Gofraid ua Ímair or Guthfrith of Ivar (Old Norse: Guðrøðr [ˈɡuðˌrøðz̠], Latin: Guthfridus, fl. from AD 918 until death in 934) was a Hiberno-Scandinavian (people of Gaelic and Scandinavian birth and Culture) and Viking[nb 1] leader who ruled Dublin and briefly Viking Northumbria in the early 10th century. He was a grandson of Ímar and a member of the Uí Ímair. Gofraid was most probably among those Vikings expelled from Dublin in 902, whereafter he helped his kinsman Ragnall conquer Northumbria. Another kinsman, Sitric Cáech, became ruler of Dublin around the same time. Ragnall died in 920, and so the following year Sitric left Dublin to rule in Northumbria, and Gofraid succeeded Sitric as ruler of Dublin. Sitric's early reign was marked by raids he conducted against the Gaelic (Native-Irish), including one at Armagh.
|Gofraid ua Ímair|
|King of Dublin|
|Successor||Amlaíb mac Gofraid|
|King of Northumbria|
as King of the English
Sitric Cáech died in 927 and Gofraid left for Northumbria, delegating authority in Dublin to his sons. This upset the sons of Sitric, who allied with a "son of Helgi", possibly Tomrair mac Ailchi of Limerick, and seized the city. This act began a period of conflict between the Hiberno-Scandinavian of Dublin and Limerick which would last until 937. Gofraid's attempt to rule in Northumbria was unsuccessful and he was driven out by Æthelstan of England within six months. He returned to Dublin to eject the sons of Sitric and continued to rule as king there. Following his return he led further raids, including attacks on Kildare and Dunmore Cave. In 931 he led an attack on a camp established by the Hiberno-Scandinavian of Limerick at Mag Raigne, near the borders of Gofraid's kingdom, with the intent of containing Gofraid's power. Gofraid died of a sickness in 934 and he was succeeded as king by his son Amlaíb mac Gofraid.

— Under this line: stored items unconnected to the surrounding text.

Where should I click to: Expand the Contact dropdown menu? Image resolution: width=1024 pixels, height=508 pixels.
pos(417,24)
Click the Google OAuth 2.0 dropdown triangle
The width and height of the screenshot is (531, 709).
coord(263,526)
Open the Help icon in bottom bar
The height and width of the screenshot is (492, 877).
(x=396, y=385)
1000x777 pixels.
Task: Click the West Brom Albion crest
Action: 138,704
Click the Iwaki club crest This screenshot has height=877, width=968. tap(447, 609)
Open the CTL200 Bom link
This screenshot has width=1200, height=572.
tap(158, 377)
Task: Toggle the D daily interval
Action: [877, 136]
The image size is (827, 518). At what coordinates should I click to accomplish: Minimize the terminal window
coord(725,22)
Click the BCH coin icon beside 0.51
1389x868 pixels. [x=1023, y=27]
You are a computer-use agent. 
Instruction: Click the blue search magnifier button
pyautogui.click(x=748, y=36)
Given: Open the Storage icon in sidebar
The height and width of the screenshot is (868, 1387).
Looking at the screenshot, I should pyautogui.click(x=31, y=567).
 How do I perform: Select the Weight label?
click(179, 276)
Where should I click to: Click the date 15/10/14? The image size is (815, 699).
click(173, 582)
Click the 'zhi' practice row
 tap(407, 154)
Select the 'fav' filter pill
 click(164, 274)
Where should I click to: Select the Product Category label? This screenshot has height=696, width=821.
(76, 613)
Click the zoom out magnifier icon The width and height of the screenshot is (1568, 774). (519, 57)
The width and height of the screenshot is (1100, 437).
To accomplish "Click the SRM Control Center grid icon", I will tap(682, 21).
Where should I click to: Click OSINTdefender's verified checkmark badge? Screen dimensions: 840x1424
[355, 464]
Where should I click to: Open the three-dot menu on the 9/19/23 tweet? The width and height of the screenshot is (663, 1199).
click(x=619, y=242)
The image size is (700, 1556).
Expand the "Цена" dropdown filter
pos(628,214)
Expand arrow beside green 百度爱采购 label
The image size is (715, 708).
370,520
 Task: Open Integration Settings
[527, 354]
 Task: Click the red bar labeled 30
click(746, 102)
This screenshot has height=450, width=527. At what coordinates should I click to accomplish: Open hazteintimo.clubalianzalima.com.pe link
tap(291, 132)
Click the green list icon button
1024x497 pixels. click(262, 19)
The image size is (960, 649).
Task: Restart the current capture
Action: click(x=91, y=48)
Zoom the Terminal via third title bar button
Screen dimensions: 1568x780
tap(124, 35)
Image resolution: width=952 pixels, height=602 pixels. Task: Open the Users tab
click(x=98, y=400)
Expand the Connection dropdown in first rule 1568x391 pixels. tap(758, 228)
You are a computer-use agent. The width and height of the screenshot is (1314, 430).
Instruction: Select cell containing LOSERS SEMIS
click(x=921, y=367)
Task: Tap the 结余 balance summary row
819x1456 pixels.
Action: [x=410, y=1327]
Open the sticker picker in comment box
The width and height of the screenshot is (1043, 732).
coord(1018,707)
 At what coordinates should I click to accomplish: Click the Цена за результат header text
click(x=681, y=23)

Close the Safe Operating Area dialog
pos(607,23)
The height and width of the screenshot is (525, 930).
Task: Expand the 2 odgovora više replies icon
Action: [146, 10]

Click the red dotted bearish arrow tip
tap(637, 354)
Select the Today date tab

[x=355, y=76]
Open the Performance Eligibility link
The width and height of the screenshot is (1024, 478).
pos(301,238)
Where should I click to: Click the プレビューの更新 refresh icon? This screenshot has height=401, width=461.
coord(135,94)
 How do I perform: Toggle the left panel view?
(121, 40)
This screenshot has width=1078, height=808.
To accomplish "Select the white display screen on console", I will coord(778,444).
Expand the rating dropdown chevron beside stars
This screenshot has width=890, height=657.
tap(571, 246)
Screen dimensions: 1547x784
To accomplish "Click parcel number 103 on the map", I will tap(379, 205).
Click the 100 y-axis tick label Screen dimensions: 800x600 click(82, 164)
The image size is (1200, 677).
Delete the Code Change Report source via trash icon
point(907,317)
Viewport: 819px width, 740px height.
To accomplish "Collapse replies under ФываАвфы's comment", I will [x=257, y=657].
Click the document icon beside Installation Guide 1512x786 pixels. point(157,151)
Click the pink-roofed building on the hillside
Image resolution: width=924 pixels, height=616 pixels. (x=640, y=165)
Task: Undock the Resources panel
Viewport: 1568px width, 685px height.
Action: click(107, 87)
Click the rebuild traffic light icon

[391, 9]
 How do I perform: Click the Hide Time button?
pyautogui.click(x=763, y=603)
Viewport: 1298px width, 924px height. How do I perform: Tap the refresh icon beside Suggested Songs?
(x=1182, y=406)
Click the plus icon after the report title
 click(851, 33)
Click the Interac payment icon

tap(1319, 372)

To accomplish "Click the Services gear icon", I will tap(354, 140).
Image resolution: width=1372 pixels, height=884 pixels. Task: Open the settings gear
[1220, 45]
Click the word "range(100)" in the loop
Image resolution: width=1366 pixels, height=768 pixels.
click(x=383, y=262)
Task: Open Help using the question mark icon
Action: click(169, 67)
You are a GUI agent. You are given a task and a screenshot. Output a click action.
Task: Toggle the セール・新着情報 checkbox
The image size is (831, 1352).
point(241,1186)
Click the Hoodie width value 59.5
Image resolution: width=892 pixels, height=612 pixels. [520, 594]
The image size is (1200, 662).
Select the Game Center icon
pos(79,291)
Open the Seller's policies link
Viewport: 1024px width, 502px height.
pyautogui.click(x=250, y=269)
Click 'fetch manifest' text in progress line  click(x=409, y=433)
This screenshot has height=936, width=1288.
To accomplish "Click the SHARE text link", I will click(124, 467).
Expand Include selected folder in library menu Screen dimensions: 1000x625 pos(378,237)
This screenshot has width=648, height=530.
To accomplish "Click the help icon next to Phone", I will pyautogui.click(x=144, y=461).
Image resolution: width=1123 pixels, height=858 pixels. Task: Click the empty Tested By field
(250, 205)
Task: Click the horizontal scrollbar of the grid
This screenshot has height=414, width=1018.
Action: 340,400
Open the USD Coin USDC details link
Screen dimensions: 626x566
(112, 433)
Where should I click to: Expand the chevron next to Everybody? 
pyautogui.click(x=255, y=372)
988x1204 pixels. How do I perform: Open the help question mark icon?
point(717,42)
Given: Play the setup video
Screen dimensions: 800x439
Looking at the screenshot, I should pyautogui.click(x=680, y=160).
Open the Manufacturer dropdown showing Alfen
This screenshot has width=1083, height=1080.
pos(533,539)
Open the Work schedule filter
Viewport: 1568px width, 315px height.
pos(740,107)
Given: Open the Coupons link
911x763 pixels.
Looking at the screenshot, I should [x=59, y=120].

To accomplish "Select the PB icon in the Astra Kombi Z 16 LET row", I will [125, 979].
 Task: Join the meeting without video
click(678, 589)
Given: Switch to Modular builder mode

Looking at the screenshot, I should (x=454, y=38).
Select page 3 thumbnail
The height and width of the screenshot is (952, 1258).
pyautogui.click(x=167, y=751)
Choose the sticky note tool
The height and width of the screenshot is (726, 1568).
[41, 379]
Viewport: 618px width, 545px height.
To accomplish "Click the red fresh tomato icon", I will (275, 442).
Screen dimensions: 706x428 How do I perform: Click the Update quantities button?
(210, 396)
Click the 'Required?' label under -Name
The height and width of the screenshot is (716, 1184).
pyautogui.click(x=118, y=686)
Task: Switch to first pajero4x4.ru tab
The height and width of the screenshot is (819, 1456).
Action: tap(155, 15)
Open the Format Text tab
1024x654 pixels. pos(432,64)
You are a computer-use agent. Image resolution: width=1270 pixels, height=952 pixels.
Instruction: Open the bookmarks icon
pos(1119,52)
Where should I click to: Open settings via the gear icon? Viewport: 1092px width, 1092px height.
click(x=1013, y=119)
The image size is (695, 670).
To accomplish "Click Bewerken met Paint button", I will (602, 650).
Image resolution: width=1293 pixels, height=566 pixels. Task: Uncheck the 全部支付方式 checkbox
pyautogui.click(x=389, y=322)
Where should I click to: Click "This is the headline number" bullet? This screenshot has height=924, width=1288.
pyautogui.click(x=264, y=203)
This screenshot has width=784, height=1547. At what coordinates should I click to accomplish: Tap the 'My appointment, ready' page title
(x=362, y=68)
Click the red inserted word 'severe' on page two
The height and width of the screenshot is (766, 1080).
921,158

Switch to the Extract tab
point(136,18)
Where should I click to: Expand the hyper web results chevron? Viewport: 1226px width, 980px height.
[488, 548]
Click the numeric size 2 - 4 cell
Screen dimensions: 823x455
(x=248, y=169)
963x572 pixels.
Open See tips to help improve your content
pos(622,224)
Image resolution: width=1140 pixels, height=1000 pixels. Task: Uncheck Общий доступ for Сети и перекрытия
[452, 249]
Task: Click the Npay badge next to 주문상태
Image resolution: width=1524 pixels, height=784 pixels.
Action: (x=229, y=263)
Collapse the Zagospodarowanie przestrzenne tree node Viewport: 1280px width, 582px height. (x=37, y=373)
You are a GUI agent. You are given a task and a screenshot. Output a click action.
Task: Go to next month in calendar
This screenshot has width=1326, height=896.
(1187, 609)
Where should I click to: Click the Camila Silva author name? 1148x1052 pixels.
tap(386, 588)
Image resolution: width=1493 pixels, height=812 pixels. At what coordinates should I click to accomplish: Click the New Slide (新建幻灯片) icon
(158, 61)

The ruling Vikings of Dublin were expelled from the city in 902 by a joint force led by Máel Finnia mac Flannacán, overking of Brega and Cerball mac Muirecáin, overking of Leinster. Those Vikings that survived the capture of the city split into different groups; some went to France, some to England, and some to Wales. Archaeological evidence suggests Dublin remained occupied in the years immediately following this expulsion, perhaps indicating only the ruling elite were forced to leave. However, Viking raids on Irish settlements continued, and in 914, a large Viking fleet travelled to Waterford. The arrival of this fleet marked the re-establishment of Viking rule over parts of Ireland, and was followed by more Vikings settling in Limerick the following year.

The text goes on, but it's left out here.